Recently, I was presenting on the power of business storytelling at a professional services firm. I had been brought in with the brief that the team members needed to humanise their content. Clients had been complaining about drowning in data and not feeling a connection to the solutions. The professional services team members were even accused of being ‘robotic’ in their client interactions.
In my presentations, I demonstrated why storytelling is important and got participants to experience the power of storytelling and explore the missing piece in their practice (it’s high energy, fun and practical). At the end of this presentation, one of the audience members said, ‘We already do this. We have always shared stories about our work, our war stories.’
My jaw almost hit the ground! Here is what is happening when leaders think they already use storytelling:
- Leaders who use storytelling tend to be an anomaly; they are the exception rather than the rule. If you, as a leader, are using stories that are brilliant, you cannot make the assumption that this is happening across the board in your company (especially based on what clients are saying).
- The word ‘story’ is a very loose label.
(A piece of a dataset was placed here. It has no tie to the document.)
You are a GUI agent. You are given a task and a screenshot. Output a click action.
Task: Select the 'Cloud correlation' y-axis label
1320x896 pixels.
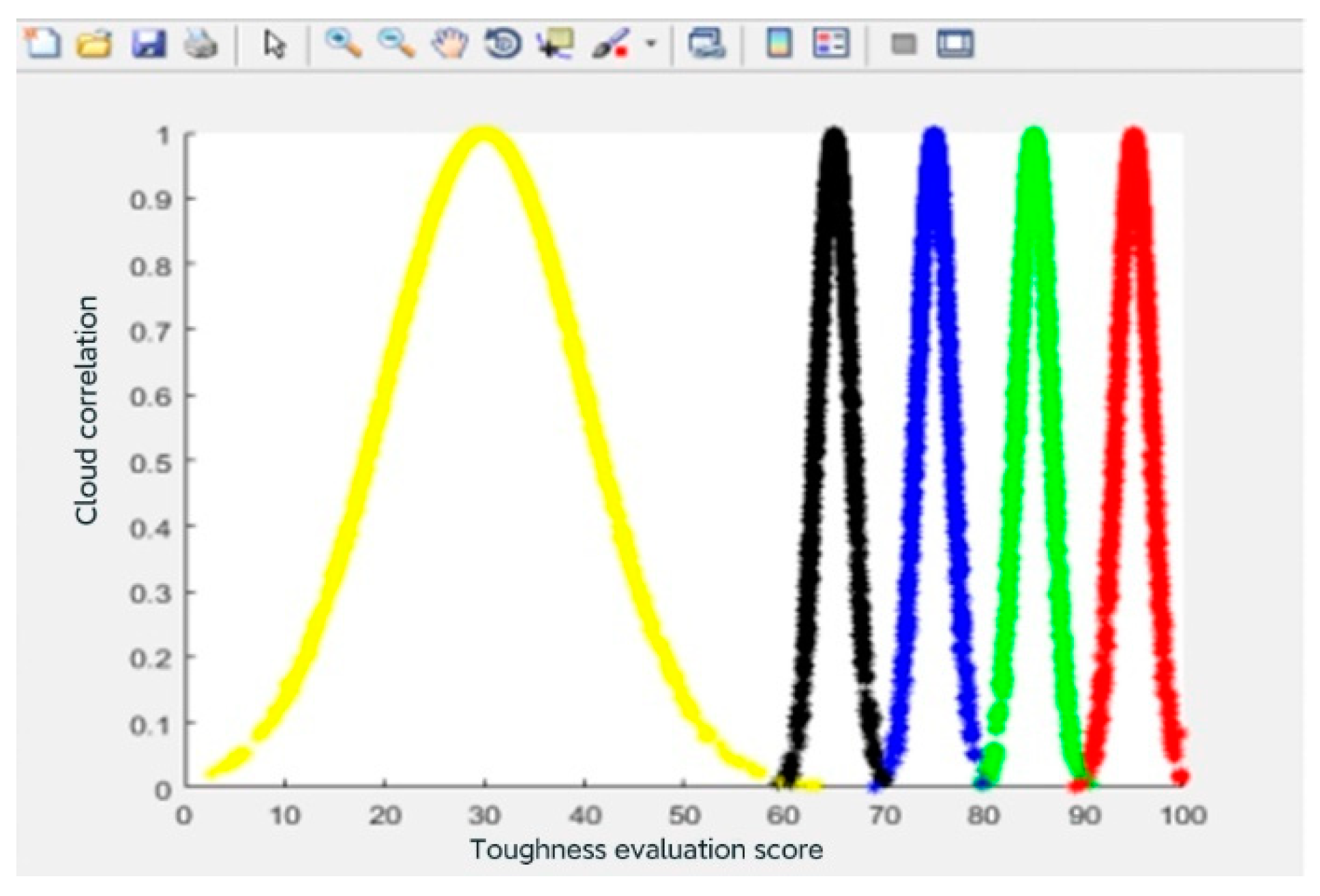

Often, leaders think they are sharing stories when they might be sharing case studies or a series of facts. Labelling something a story does not make it one!
- War stories or stories about how we do things can frankly be boring for your clients. These are not tailored around your audience and their needs, so they are not invested in these stories. I call this asymmetrical storytelling, where the audience doesn’t see the story the same way as the narrator.
- Even if you are using storytelling in business, there is always room for improvement. Are our stories short, purposeful, crafted for an audience? Is there impact in their delivery? Are we measuring our ROIs and building our library of stories?
- Finally, to answer this, I want to share my model:
in terms of storytelling, some people are amateurs. They have no idea how to use storytelling. Some people are apprentices, and they have just started learning. With proper skills, training and practice, some people become masters. They influence and have impact with their stories. These are like black belts in karate. Finally, you have story artists. Think Brene Brown or Ken Robinson; they are the like the Karate Dans. Interestingly, in Karate and storytelling, even the Dans never stop learning.